Photo Gear Tune-Up

Keeping back caps on all of your lenses is critically important if you want to keep dust and dirt out of the inner workings of your gear. (Copyright 2011 / Andrew Boyd)

Keeping back caps on all of your lenses is critically important if you want to keep dust and dirt out of the inner workings of your gear. (Copyright 2011 / Andrew Boyd)

Does your photo equipment need a tune-up? Have you let things slide over the winter months? Here are some tips for you and your gear—getting ready for great weather and great shooting conditions…

BACK CAPS

Do you know where all of your back caps are? Do you need to replace some of them? These mundane accessories protect rear elements AND help keep dust out of your rear lens elements…and they’re relatively cheap! So if you have lost any of these, buy replacements now.

UV FILTERS

Check your UV filters (or in this case, a 'lens-protect' filter) at least once a year for scratches. (Copyright 2011 / Andrew Boyd)

Check your UV filters (or in this case, a 'lens-protect' filter) at least once a year for scratches. (Copyright 2011 / Andrew Boyd)

Protecting your front lens element is a critical issue if you do any ‘out in the field’ photography…which is just about all of us. A decent UV filter will still need to be changed every couple of years though, because they will get scratched. So take a look at your current set and see if it’s time for new ones.

CLEAN YOUR CCDs

This issue has been helped greatly by the current generation of digital DSLRs, which mostly now have the ‘self cleaning’ feature built in. But if you have older DSLRs that require manual CCD cleaning, here are a couple of things to remember.

You can test for dust on your CCD easily. Stop a lens down to at least the middle of its range-say f11 or so—and shoot a photo of a plain, blank wall—white or gray seem to work best. Now look at the result on your LCD display. You’ll want to magnify this and look carefully around the result. (Even better would be to bring this test image into Photoshop and examine it at 200%.) If you see dust bunnies prowling around, it’s time for CCD cleaning.

First and foremost: DON’T try to do this with a can of compressed air! You can plant a big ugly splotch of air compound right on your CCD, making matters much, much worse. Better options are to see if one of your local camera stores will do the job for you—they may have proper antistatic brushes to do the job. Or you can invest in one of several options to do the job yourself. I have used the brushes made by Visible Dust, available from B&H and other retailers, which do a good job on most CCD dirt. There’s also the newer Firefly cleaner that cleans without touching your sensor (this sounds good, but I haven’t tried it). Lenspen is another option out there. With all of these products, keep in mind that the CCD is the heart of your DSLR, and you only want to try this if you have good vision, great manual dexterity and aren’t afraid of the possible consequences.
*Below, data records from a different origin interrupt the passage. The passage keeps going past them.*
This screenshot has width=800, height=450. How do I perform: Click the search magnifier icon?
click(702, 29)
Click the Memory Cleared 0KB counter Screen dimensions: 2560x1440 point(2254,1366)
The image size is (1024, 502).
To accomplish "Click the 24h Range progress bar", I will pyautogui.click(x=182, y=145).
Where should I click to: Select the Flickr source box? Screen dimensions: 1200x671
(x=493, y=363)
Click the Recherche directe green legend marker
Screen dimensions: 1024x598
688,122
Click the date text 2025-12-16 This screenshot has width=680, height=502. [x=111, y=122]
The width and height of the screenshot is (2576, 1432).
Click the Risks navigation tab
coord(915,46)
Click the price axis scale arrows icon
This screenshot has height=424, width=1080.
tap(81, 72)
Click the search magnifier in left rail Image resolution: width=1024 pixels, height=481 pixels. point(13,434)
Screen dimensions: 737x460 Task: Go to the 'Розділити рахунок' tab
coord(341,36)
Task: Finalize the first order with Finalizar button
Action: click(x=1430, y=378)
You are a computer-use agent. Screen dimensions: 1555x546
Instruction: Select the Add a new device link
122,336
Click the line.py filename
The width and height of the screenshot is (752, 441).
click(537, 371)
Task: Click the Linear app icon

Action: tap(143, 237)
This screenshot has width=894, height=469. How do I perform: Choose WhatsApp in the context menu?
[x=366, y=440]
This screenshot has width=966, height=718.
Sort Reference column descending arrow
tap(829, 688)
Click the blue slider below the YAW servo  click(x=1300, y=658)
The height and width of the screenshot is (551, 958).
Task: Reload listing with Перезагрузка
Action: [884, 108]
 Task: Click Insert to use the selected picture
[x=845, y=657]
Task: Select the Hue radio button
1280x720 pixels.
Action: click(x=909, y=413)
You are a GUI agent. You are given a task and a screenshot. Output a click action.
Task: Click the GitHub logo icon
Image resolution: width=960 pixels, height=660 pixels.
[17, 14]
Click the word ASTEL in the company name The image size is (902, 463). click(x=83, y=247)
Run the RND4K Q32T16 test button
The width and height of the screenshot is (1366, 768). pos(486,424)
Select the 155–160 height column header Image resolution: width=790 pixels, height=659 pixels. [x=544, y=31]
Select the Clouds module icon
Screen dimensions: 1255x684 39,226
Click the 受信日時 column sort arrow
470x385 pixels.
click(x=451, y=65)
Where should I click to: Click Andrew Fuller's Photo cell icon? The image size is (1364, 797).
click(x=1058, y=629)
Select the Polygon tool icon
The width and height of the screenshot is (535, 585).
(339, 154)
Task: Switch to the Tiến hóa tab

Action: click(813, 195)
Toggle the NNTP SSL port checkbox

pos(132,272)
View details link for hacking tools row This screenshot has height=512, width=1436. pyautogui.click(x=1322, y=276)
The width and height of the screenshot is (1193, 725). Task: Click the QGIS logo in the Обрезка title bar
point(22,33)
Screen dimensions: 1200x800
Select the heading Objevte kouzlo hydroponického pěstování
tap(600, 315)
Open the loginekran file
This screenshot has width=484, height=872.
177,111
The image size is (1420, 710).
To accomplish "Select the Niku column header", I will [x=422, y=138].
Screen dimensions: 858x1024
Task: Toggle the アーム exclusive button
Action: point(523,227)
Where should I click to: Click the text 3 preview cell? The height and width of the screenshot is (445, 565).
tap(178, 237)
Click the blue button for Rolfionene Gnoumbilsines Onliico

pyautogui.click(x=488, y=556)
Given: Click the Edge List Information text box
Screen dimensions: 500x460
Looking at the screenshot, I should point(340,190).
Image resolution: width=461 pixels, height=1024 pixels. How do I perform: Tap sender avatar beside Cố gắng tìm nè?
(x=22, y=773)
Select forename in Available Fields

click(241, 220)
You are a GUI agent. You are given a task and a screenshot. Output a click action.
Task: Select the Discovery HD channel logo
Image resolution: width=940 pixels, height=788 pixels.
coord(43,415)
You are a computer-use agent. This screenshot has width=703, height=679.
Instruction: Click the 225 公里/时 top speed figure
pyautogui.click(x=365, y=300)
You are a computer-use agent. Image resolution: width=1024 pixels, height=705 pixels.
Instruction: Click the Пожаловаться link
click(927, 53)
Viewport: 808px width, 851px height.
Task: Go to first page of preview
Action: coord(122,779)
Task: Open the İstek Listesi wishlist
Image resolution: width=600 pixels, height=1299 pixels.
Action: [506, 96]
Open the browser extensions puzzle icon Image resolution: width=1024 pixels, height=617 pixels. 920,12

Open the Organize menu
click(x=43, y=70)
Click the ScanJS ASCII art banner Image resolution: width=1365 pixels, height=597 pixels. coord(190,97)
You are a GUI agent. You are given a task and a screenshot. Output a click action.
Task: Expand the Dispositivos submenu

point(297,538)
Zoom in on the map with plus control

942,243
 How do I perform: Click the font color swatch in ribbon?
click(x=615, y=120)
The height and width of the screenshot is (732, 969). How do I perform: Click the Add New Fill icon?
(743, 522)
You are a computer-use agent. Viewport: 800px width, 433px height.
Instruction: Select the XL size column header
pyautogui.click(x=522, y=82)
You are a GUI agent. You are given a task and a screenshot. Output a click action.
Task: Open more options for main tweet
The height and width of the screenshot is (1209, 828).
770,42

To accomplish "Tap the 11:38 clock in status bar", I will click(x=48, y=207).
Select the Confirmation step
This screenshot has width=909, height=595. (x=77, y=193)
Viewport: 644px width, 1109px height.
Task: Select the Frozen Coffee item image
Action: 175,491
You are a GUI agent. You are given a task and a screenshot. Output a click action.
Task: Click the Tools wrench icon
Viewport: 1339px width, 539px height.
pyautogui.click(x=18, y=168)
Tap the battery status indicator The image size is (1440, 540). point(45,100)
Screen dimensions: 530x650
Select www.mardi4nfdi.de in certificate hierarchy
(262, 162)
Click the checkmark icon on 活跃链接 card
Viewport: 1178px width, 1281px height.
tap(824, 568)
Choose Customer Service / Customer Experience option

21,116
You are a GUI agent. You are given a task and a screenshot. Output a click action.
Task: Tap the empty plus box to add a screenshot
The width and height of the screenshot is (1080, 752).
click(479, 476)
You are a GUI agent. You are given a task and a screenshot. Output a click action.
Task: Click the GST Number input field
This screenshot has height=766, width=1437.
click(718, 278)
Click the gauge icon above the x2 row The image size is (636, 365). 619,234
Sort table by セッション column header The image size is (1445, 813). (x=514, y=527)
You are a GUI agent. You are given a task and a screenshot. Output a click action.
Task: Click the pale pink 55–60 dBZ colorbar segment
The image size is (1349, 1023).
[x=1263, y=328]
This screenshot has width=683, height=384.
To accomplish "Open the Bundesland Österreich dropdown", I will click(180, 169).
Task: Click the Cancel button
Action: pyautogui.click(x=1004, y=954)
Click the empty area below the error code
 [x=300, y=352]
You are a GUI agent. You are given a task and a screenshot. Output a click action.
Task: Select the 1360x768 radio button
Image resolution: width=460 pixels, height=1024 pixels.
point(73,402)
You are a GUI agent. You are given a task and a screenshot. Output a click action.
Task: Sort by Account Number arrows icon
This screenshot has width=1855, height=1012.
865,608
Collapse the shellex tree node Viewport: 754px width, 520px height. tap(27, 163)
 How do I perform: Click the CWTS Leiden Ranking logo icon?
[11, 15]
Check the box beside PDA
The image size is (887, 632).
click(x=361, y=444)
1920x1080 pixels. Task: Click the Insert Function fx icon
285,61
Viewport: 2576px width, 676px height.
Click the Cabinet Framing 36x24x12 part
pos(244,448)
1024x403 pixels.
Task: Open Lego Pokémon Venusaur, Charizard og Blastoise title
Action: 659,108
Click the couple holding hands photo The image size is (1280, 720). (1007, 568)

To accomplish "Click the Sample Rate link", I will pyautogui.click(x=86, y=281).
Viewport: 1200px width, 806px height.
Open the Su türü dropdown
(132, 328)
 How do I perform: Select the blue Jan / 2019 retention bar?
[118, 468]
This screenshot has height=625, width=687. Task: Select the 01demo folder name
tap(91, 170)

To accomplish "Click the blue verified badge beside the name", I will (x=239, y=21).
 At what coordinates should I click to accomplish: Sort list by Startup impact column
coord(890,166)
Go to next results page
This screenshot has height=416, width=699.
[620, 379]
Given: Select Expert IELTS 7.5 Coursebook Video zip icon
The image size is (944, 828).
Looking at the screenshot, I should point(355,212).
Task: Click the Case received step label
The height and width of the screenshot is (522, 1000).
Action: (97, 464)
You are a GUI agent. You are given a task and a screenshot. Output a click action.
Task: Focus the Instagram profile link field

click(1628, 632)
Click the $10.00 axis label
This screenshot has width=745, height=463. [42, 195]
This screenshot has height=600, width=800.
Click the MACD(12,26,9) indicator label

Your third option is to have a camera repair shop do the job for you, or send it in to the manufacturer.

I know this sounds like a huge pain, but at some point you’re going to get tired of doing all of that cloning in Photoshop. It’s just so much better to have clean equipment!

CHANGE YOUR BATTERIES

Change all of your batteries if you haven't done them in a while. (Copyright 2011 / Andrew Boyd)

Change all of your batteries if you haven't done them in a while. (Copyright 2011 / Andrew Boyd)

Meters, strobes, intervalometers, etc. All of them. Go ahead and change them all if you haven’t done it in a while. Particularly dangerous are the batteries in that strobe you rarely use: better check those out before they melt and ruin that prized old item.

VACUUM TIME

Taking a vacuum to your camera bag will cut down on the amount of dust entering your delicate equipment. (Copyright 2011 / Andrew Boyd)

Taking a vacuum to your camera bag will cut down on the amount of dust entering your delicate equipment. (Copyright 2011 / Andrew Boyd)

Now go through your camera bag—get those old candy wrappers, cleaning tissues, dirt and grime—and empty it all out. Take EVERYTHING out of the bag, and hit the whole interior with your vacuum cleaner. Think about it as the dust that’s eventually going to end up in your delicate equipment, and get rid of it now.

REPAIRS

Finally, ask yourself: What’s broken? What’s not working? What’s missing? Any item that you depend upon that’s not operating properly should be dealt with now, instead of remembering about the problem the night before that big shoot you have planned. Get it fixed now, while you have the luxury of dealing with it in advance.

That’s it! Spring cleaning has been accomplished and you’re ready for some fantastic photography! Happy shooting.

Hi, I’m Andrew Boyd, a.k.a. The Discerning Photographer, and I hope this post has been interesting and informative. Please leave me a comment about it, let me know what you’d like to see more of on the site! You can also sign up for email delivery of all future articles or my RSS feed. Thanks!–DiscerningPhotog

Posted in: Equipment

About the Author:

Photographer, videographer and photo editor. Host and creator of The Discerning Photographer web site. Currently a Canon shooter.

3 Comments on "Photo Gear Tune-Up"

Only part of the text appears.